Если мы возьмем функцию выражения, то тоже увидим, что вся культура пронизана им, ибо без коммуникации, без передачи смысла, без тех или иных способов символизации, семанти-зации, пре-ображения культура, да и цивилизация в целом немыслимы. Однако здесь необходимо ясно понимать, что не всякое выражение (или презентация смысла) имеет отношение к эстетическому, но только то, которое соответствует эстетической ситуации, т.е. неутилитарно, бескорыстно, незаинтересовано, имеет целью игру душевных или духовных сил, приводит в конечном счете к контакту-с Универсумом в его сущностных основаниях, возводит человека на духовные уровни, возбуждает в нем духовное наслаждение, ощущение радости жизни, полноты бытия и органичной собственной сопричастности ему. Эстетическое выражение присуще, прежде всего и в наивысшем смысле, искусству, ибо оно, в частности, ради этого и получило бытие. Фактически все многообразные художественные языки искусства возникли для реализации эстетического (= художественного) выражения. Образы и художественные символы искусства — наиболее концентрированные, предельно насыщенные эстетической энергетикой феномены.

Сказанное о выражении можно отнести и к другому важнейшему элементу эстетического акта — неутилитарному созерцанию (подробнее об эстетическом созерцании ниже). Это более-менее очевидно, когда речь идет о созерцании произведения искусства или объекта природы. Однако существуют и более сложные и труднодоступные формы чисто духовного созерцания, которые особенно сильно были развиты в различных религиозных и мистических системах. Как быть с ними, относится ли vita contemplativa ( Лат. — жизнь созерцательная) философов и мистиков, практики медитации и им подобные формы погружения в духовный мир к сфере эстетического? Это сложный и еще практически не разработанный наукой вопрос.

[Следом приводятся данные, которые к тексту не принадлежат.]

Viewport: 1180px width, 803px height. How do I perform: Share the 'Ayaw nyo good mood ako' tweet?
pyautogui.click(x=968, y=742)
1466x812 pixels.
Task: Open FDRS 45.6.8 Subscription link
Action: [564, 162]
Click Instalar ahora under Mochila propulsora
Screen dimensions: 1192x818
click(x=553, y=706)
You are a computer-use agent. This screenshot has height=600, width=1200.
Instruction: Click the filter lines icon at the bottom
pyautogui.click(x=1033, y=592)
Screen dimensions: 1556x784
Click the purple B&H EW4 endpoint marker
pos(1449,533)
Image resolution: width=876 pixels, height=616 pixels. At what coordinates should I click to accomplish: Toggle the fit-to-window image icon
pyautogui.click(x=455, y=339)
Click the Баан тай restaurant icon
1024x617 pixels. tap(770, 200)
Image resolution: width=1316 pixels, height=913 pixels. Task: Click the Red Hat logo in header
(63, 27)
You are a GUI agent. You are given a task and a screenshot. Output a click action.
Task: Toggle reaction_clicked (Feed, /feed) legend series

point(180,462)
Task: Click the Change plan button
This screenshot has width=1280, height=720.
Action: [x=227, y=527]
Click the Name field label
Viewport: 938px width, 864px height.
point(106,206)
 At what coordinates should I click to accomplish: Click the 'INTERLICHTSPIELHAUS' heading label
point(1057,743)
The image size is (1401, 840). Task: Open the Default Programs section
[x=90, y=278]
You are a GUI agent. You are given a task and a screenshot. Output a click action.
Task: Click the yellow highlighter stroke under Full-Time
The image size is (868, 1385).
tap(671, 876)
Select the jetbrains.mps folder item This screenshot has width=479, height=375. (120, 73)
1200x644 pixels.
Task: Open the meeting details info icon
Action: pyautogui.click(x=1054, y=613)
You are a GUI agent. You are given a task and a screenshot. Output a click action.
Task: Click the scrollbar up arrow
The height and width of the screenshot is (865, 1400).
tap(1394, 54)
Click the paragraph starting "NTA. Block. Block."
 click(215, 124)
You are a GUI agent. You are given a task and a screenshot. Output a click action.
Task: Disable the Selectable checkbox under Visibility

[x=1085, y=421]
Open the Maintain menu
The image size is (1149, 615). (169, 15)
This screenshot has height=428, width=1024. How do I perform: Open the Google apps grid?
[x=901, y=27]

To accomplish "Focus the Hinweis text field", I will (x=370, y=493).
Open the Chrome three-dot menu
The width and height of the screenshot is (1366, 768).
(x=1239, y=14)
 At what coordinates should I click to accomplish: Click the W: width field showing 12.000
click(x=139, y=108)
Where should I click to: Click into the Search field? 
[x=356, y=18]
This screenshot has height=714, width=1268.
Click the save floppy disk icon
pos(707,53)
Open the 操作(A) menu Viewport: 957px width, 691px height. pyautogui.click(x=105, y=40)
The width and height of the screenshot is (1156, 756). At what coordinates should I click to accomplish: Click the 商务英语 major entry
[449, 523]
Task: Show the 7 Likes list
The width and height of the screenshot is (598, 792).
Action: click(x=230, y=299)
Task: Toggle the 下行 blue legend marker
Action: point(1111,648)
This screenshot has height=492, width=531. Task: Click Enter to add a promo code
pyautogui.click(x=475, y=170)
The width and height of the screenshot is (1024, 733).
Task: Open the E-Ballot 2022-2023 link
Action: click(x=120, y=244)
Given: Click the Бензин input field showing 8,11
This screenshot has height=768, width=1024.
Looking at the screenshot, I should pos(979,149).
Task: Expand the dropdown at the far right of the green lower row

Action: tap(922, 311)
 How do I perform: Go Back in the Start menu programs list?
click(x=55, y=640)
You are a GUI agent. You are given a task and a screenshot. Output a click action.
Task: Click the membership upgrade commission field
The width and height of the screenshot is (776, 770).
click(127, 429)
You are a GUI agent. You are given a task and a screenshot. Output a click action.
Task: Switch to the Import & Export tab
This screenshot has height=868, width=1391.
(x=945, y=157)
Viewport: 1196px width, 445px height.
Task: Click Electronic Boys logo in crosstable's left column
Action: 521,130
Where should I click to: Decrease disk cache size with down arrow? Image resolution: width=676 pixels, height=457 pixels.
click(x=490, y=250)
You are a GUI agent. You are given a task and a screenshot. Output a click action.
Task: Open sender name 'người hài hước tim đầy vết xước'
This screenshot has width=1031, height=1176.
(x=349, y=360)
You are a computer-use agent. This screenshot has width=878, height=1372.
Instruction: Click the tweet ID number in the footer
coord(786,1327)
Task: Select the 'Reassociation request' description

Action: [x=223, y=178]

Сегодня, однако, уже можно с достаточной мерой определенности сказать, что элемент эстетического играет во всех духовных практиках большую роль, если вообще в основе их не лежит собственно и только эстетический принцип. Во всяком случае уже тот факт, что эти формы созерцания предельно неутилитарны и что большинство из них сопровождается разнообразными зрительными, слуховыми, световыми феноменами, доставляющими их субъектам, по их же свидетельству, неописуемое духовное наслаждение, и завершается состоянием блаженства, выходом созерцающего из земного мира в какие-то иные духовные измерения, свидетельствует о том, что многие мистические практики имеют непосредственное отношение к эстетическому опыту и, пожалуй, в самом чистом виде (Изучение православной культуры привело меня в свое время к введению понятия «Aestheticainterior» («внутренняя эстетика») применительно к монашеским практикам созерцательной жизни (см. мои книги: Малая история византийской эстетики. Киев, 1991. С. 92-120; 269-280; Русская средневековая эстетика. XI-XVII веков. М., 1992. С.185-197 и др.).). Единственное отличие этих практик от традиционно принимаемого за эстетический опыта состоит в том, что в них объект созерцания, как правило, находится не вне, а внутри субъекта, и «восприятие» осуществляется непосредственно на духовном уровне, а не с помощью чувственно воспринимаемых форм. Это отличие тем не менее не представляется мне сущностным, но лишь локальным.